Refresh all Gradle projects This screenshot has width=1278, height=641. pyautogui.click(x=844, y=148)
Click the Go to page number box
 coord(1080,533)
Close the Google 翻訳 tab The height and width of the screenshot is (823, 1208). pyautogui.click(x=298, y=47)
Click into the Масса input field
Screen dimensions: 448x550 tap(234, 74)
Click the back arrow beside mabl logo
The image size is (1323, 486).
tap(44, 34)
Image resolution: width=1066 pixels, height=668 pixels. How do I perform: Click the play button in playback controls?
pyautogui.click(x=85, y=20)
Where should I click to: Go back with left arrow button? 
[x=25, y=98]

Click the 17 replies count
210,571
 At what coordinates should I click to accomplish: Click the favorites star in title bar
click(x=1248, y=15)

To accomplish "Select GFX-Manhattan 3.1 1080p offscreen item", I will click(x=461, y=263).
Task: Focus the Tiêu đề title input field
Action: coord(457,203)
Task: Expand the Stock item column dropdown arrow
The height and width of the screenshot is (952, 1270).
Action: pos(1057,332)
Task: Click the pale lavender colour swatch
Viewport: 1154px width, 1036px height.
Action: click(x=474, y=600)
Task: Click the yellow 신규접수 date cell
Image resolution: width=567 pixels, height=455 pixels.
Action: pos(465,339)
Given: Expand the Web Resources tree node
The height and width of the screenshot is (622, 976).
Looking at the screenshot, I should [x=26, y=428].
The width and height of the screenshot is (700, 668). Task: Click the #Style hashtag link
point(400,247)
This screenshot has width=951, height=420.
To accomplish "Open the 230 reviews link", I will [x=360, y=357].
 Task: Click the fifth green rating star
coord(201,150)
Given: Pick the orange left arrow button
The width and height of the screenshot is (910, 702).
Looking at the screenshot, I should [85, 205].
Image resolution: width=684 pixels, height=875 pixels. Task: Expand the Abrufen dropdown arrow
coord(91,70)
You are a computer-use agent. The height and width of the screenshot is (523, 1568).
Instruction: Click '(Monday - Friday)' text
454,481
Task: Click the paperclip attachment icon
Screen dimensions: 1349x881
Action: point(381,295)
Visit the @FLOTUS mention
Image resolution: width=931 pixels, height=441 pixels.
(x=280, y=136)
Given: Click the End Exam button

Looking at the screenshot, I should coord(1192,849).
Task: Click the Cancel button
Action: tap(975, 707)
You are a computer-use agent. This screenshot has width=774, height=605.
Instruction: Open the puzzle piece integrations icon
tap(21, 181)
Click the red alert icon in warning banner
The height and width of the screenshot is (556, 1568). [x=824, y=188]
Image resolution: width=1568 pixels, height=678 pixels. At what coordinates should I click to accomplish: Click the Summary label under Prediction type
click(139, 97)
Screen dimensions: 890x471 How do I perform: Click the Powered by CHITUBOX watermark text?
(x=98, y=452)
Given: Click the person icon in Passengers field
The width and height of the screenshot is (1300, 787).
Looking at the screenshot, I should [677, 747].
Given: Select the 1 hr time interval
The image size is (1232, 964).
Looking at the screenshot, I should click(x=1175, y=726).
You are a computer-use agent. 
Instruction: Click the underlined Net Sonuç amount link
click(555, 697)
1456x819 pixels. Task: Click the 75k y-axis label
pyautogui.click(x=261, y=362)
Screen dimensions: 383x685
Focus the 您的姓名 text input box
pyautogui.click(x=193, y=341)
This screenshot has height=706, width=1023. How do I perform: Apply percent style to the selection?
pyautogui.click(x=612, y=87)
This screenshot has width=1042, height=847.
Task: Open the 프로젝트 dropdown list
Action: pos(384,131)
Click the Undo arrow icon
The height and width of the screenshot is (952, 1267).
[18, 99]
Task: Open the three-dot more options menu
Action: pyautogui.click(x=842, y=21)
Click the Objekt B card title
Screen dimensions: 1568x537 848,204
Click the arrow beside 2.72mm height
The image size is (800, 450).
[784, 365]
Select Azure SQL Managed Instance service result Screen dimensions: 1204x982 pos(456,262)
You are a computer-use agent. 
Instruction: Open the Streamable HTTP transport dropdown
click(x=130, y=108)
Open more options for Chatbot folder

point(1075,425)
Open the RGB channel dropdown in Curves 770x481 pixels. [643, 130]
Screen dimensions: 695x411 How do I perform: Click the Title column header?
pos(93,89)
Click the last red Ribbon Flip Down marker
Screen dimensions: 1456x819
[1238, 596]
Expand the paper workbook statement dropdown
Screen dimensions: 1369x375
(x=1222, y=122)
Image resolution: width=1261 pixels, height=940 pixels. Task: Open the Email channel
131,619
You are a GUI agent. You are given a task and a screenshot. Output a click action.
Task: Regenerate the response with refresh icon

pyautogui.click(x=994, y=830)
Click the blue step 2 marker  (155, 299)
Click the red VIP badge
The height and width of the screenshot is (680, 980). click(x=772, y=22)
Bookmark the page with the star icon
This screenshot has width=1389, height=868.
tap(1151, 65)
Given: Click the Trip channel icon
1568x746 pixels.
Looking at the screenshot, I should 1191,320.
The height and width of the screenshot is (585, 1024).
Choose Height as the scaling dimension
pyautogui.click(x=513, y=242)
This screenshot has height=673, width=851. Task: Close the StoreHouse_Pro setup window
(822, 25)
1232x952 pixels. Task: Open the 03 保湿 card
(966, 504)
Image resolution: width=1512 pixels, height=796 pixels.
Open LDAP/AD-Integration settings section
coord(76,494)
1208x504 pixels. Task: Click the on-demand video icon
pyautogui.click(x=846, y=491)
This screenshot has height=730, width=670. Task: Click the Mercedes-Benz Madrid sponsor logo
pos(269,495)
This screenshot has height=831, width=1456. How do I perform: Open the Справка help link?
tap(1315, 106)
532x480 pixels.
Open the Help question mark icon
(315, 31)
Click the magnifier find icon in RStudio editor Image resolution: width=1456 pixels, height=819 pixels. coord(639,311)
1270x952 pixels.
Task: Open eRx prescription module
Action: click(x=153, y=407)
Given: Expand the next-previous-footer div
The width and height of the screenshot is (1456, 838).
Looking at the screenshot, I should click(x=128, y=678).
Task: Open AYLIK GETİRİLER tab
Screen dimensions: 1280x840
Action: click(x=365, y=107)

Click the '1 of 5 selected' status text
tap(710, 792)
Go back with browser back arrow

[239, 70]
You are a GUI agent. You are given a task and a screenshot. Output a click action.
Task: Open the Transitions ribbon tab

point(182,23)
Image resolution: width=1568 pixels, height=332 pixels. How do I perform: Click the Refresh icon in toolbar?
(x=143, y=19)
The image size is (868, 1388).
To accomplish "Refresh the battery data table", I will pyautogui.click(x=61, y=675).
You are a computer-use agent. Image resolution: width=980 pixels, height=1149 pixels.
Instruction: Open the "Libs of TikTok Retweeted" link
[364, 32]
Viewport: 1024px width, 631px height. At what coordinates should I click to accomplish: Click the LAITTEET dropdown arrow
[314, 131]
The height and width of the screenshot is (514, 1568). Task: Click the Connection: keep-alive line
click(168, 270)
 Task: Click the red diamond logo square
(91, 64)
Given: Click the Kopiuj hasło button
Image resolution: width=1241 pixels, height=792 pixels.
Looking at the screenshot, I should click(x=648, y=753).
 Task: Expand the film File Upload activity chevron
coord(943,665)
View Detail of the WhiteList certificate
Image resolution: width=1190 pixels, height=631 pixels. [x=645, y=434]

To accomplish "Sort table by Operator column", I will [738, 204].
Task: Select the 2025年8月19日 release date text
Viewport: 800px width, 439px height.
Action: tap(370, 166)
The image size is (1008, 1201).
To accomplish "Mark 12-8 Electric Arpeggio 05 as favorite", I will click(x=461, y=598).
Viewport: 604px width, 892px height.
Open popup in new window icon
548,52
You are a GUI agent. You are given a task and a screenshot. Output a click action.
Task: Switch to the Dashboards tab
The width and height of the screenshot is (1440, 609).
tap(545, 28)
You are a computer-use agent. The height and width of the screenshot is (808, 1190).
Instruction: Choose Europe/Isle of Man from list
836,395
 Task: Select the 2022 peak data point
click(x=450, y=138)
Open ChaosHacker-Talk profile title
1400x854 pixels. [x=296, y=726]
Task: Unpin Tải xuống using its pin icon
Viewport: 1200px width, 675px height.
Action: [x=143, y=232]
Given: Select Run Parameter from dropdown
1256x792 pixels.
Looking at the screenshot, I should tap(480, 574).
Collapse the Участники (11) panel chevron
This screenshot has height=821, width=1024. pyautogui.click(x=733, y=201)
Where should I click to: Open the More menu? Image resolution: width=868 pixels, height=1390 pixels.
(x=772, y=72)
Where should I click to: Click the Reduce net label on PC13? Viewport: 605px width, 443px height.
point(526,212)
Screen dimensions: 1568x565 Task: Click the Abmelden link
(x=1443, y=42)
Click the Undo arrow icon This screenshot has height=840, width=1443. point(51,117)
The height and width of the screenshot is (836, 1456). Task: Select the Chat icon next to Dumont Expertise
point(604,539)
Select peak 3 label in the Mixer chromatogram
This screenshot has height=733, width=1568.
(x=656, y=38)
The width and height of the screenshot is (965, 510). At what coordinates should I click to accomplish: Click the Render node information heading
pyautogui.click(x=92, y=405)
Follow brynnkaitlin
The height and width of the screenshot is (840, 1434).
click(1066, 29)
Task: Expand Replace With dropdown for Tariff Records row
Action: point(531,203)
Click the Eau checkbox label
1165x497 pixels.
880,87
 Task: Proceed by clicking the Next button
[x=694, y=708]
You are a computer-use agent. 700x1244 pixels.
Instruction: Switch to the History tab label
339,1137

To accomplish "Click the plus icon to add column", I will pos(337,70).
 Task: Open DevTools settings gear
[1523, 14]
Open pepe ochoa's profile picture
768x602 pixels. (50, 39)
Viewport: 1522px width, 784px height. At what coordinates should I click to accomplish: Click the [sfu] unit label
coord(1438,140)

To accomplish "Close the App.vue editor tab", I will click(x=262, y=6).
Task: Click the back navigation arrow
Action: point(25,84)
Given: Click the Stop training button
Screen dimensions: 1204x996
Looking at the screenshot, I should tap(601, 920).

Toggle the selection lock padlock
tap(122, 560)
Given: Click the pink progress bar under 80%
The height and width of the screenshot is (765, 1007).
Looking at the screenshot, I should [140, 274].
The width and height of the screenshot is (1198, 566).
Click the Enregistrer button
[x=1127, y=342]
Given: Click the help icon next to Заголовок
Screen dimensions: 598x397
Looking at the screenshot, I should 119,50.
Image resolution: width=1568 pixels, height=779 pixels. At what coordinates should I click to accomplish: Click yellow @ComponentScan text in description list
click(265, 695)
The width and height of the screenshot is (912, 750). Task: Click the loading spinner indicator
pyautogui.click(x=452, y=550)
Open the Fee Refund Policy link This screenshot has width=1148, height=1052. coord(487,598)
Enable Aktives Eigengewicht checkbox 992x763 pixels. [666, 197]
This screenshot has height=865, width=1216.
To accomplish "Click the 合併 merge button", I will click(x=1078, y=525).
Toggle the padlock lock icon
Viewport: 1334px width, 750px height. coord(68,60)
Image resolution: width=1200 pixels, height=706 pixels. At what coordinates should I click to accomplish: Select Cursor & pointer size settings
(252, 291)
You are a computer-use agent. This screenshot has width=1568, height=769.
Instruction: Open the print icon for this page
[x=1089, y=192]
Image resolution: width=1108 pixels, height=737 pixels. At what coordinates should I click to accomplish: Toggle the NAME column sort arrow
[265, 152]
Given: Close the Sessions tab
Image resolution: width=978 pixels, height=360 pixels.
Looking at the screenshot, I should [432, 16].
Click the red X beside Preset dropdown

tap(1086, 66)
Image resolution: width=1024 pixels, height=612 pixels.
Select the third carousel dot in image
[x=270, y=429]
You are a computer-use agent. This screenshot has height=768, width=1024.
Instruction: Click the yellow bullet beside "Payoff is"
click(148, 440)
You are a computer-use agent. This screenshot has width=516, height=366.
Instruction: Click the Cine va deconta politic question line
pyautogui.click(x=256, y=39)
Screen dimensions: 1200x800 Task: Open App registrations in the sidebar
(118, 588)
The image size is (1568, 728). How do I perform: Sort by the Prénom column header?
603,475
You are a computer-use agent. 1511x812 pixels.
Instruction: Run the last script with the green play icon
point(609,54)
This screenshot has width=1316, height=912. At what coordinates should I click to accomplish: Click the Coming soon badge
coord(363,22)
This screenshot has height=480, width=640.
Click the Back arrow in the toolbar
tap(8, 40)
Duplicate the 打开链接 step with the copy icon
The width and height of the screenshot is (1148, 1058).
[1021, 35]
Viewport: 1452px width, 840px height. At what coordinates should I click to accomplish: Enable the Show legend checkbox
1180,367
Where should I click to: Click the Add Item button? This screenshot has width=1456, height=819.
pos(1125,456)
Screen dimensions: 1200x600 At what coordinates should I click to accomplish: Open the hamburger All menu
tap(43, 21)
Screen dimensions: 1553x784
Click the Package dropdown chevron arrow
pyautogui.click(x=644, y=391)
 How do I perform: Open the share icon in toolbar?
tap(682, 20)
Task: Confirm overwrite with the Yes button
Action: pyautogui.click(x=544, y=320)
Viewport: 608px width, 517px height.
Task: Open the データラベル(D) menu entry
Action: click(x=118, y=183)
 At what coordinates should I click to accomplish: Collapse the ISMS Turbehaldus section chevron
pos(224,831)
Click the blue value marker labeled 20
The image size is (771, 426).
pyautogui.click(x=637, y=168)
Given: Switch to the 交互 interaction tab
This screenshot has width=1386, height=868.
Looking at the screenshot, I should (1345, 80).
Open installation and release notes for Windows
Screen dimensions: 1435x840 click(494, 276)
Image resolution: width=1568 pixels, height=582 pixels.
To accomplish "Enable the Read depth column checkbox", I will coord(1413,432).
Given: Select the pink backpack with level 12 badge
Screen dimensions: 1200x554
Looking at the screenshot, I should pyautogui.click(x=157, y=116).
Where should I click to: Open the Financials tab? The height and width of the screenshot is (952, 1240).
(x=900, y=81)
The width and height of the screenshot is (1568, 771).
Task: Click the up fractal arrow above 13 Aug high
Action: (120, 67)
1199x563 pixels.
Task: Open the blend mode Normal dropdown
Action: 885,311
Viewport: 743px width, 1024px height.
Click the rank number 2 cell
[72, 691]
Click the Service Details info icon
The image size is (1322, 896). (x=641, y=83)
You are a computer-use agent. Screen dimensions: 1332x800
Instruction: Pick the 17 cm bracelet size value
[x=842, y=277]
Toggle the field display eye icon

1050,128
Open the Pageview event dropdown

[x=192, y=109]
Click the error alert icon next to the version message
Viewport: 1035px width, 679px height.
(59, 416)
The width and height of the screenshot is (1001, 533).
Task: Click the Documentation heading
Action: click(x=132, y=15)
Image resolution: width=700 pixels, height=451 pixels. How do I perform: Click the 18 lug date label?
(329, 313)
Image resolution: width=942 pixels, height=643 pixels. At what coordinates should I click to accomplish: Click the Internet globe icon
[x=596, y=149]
......
* **EXERCISE DIRECTIONS**: Please turn everything from the line containing "Open installation and" down to the line containing "should pyautogui.click(x=157, y=116)." into a JSON list of strings, one string per line, leaving out blank lines.

* **SOLUTION TO THIS TASK**:
[
  "Open installation and release notes for Windows",
  "Screen dimensions: 1435x840 click(494, 276)",
  "Image resolution: width=1568 pixels, height=582 pixels.",
  "To accomplish \"Enable the Read depth column checkbox\", I will coord(1413,432).",
  "Given: Select the pink backpack with level 12 badge",
  "Screen dimensions: 1200x554",
  "Looking at the screenshot, I should pyautogui.click(x=157, y=116)."
]